The main reason is that adjtime() slews at a fixed rate of 500 ppm.
On the graphs of frequency error there are huge spikes. If an
application is measuring a short interval just when the adjustment is
running, it will get 500ppm error.
> It corrects the frequency error immediately, and then adjusts the frequency to
> eliminate the offset error.
With the old code only larger (>0.2s) errors were corrected by changing
kernel frequency. Normally adjtime() was called or the PLL phase
adjustment was made (<10us) as adjtime has only microsecond
resolution.
The new code uses the frequency change for errors above 0.5 second and
the PLL for everything else (if it's available).

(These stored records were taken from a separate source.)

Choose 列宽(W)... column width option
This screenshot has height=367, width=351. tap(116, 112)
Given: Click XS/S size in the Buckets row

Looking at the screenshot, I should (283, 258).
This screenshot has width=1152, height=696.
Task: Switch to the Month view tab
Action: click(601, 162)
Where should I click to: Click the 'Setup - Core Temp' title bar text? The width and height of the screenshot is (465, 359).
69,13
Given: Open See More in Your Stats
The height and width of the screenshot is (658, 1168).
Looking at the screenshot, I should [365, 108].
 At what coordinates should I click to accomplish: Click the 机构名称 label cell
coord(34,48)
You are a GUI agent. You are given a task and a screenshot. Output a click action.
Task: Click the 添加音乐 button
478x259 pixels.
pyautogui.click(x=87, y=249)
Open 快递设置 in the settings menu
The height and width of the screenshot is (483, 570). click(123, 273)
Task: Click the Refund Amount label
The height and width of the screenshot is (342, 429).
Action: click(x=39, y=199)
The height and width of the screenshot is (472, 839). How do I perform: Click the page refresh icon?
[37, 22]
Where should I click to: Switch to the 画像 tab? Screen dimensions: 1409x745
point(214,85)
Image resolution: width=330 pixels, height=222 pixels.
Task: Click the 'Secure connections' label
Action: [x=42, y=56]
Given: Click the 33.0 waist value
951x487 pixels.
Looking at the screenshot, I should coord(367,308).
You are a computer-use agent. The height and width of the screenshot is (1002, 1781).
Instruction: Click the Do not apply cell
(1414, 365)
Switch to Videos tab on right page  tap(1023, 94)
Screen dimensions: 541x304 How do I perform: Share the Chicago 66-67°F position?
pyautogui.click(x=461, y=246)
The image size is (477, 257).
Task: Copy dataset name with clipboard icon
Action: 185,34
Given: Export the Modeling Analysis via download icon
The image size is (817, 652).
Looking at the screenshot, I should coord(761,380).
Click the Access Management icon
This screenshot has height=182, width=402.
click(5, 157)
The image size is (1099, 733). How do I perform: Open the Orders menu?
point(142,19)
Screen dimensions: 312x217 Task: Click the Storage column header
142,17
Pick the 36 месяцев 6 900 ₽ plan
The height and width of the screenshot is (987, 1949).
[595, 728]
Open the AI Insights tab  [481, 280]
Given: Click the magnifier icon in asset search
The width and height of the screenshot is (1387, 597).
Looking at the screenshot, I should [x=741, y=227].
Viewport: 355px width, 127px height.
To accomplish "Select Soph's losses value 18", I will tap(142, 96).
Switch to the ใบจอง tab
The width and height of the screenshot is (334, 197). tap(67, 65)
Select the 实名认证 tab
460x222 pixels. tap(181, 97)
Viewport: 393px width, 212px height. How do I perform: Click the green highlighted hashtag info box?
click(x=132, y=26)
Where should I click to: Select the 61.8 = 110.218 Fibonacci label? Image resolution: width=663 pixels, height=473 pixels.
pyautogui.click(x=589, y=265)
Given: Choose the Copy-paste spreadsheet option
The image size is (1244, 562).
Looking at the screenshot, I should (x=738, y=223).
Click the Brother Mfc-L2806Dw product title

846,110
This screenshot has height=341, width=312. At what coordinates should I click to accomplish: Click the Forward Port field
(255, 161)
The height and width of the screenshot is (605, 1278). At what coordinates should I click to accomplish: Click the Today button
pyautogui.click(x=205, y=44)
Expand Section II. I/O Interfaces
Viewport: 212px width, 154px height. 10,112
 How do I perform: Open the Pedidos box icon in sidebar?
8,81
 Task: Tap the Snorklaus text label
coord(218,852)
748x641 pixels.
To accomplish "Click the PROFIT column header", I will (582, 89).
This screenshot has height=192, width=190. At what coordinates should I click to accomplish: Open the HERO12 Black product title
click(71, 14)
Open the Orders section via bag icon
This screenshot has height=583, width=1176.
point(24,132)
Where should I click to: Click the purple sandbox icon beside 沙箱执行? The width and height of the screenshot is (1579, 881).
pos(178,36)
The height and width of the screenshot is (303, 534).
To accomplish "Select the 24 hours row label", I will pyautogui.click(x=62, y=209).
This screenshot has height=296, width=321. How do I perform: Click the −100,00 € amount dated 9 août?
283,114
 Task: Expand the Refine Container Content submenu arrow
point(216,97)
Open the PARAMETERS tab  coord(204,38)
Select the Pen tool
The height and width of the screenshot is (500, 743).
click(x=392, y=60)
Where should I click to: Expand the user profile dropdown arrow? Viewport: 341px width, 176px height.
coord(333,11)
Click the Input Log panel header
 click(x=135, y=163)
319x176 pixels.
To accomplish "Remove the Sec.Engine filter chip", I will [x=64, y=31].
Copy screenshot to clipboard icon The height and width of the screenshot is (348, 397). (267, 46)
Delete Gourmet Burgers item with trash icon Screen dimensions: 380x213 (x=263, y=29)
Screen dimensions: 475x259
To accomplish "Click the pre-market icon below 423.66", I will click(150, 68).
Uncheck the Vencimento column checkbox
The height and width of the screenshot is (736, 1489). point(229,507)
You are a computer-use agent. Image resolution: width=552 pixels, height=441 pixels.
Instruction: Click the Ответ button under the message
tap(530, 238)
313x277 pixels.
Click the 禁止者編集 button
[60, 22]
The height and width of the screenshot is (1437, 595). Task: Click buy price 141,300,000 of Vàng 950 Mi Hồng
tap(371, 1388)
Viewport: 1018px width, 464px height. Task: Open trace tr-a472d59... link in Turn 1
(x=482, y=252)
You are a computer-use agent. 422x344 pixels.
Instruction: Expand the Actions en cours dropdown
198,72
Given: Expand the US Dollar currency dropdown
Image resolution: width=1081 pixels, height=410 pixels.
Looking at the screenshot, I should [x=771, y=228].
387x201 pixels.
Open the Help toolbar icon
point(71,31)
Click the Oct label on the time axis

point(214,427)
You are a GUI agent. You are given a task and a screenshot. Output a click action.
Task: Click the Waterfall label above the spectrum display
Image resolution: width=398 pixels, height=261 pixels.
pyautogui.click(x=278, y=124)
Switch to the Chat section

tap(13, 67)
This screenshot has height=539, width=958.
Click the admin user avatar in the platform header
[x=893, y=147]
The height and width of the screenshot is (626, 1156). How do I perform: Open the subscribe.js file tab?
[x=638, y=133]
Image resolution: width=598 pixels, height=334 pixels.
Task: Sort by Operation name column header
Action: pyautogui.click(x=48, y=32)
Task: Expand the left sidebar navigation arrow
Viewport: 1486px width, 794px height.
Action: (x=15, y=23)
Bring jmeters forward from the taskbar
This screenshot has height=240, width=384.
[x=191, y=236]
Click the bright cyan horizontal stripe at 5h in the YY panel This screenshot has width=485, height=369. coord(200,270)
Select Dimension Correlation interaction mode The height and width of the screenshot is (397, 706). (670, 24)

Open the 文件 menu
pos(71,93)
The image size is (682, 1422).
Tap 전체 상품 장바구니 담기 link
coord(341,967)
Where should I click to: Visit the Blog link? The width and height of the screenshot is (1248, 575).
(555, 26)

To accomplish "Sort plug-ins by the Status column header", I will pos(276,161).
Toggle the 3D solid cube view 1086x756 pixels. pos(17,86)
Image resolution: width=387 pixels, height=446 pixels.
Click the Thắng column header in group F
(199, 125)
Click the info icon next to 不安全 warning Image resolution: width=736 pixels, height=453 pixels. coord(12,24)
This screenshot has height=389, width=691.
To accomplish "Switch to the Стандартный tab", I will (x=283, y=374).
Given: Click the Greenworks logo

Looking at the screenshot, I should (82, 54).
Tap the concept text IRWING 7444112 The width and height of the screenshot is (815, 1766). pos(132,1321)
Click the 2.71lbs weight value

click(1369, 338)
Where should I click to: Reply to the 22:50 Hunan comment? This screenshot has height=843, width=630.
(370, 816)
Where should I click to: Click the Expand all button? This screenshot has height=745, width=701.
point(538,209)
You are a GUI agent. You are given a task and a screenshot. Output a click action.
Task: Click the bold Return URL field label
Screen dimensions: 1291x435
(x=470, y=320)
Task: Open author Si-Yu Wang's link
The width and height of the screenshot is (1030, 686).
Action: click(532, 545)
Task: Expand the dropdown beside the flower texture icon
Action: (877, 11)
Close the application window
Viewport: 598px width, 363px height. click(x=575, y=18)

It certainly is possible to use the frequency change for all offset
corrections, but I think the need for scheduling a timeout to cancel
the frequency change is a big disadvantage for it to be the primary
offset adjustment method. It's not accurate as it's not known when
exactly it was started and ended, so a dispersion needs to be added to
all past samples on every adjustment, it can run out if the machine or
the process is suspended and it introduces extra process wakeups.
> I am not sure what the reason is behind the
> "eliminate small errors over a long time, and large errors quickly". This
> looks like it is heading for the step type adjustment of ntpd for larger
> offset errors.
The maximum rate is limited by the allowed range for the PLL time
constant, with the minimum time constant (4s) and the maximum offset
(0.5s) it is 12.5% in the first second.
> Is your thinking that small errors are probably not true
> offsets but noise and thus should not really be corrected?
Yes. If the offset stddev is 1 ms and we want to correct 500 us, there
is no point in slewing that in one second. OTOH, 10ms offset is
significant and should be removed quickly.
> What are the
> consequences of this change to the stability of the system?
I think it should be ok, simulations and the previous use of the PLL
for nanosecond corrections seemed fine.